Rinchen Bumpa is located on the mountaintop further north of Kurtoe. It is also a sacred place associated with Guru Rinpoche. It was first discovered by Longchen Rabjampa in the 14th century. Later Terton Pema Lingpa also meditated in the place. The visit to the Ney is said to bring fulfillment of one’s wishes and prayers.
Route and lodge
It will take almost six hours to reach Rinchen Bumpa from Chakzom which is 22kms from Dungkar. Just at the base of the Rinchen Bumpa is the Kuenzang Ling lhakhang which was constructed by Longchen Rabjampa in the 14th century. One has to walk uphill to reach Rinchen Bumpa and there is no water on the way. There is also no guesthouse and one must carry tents should you visit in quite a huge numbers.
Travel and Health Advisory Note
One must enquire from the Kurtoe Gup at 17788913 about when the Ladam (travel restrictions) is enforced or opened. If one travels during Ladam time, one hurts the sentiments of Kurtoeps. As far as the visitors’ health is concerned, everyone can visit as the altitude of the sacred place is not as high as Singye Dzong.
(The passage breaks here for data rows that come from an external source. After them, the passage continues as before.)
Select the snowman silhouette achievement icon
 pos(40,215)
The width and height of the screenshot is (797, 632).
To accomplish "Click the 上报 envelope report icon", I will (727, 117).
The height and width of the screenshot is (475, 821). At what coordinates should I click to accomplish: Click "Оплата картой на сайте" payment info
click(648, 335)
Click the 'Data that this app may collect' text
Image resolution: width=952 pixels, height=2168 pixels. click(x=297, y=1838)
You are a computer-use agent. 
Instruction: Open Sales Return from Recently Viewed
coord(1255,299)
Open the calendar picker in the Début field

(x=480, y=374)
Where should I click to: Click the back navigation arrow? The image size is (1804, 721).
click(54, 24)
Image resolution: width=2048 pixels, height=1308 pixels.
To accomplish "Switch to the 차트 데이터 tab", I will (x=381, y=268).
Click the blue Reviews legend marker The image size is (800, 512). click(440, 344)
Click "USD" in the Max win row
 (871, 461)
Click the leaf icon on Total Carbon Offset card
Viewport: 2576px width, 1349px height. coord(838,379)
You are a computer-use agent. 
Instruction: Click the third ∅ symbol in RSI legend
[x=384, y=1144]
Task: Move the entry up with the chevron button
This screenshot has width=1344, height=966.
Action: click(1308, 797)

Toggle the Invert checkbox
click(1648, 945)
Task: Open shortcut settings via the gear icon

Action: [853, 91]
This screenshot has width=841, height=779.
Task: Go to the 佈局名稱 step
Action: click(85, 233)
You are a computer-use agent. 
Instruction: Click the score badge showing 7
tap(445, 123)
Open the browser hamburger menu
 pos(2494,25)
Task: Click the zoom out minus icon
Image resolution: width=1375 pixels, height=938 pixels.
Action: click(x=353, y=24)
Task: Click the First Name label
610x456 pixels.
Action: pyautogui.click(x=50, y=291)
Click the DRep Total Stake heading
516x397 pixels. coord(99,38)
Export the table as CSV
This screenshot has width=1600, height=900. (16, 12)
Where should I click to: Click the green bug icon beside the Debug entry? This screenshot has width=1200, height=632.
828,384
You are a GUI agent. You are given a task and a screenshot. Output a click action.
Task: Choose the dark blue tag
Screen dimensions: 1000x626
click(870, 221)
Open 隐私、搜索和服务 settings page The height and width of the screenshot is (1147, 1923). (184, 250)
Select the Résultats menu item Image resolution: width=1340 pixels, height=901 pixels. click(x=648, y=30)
But once you have visited, you are advised not to bring even a piece of stone from the main Rinchen Bumpa Ney as local deity is believed to follow you and bring misfortunes.
One cannot take horses as the condition of the mule track is bad. So one is advised to carry your own food provisions.
When to visit
November to February is the only season for pilgrimage. One is not allowed to visit the place at other times of the year as it is the time of Ladam (closing of visits). If one visits the place at other times, it is believed that it brings misfortunes to the public of Kurtoe Gewog.
Although the time to visit the place falls in winter season, it is not as cold as that of Singye Dzong.
One is advised to take warm clothes. You cannot make fire to get heat as it is dry and may trigger forest fire.
There shall be no changes in appetite. You can take any type of food. But one is advised not to take and cook pork, egg and fish as these items are believed to bring defilements to the local deities.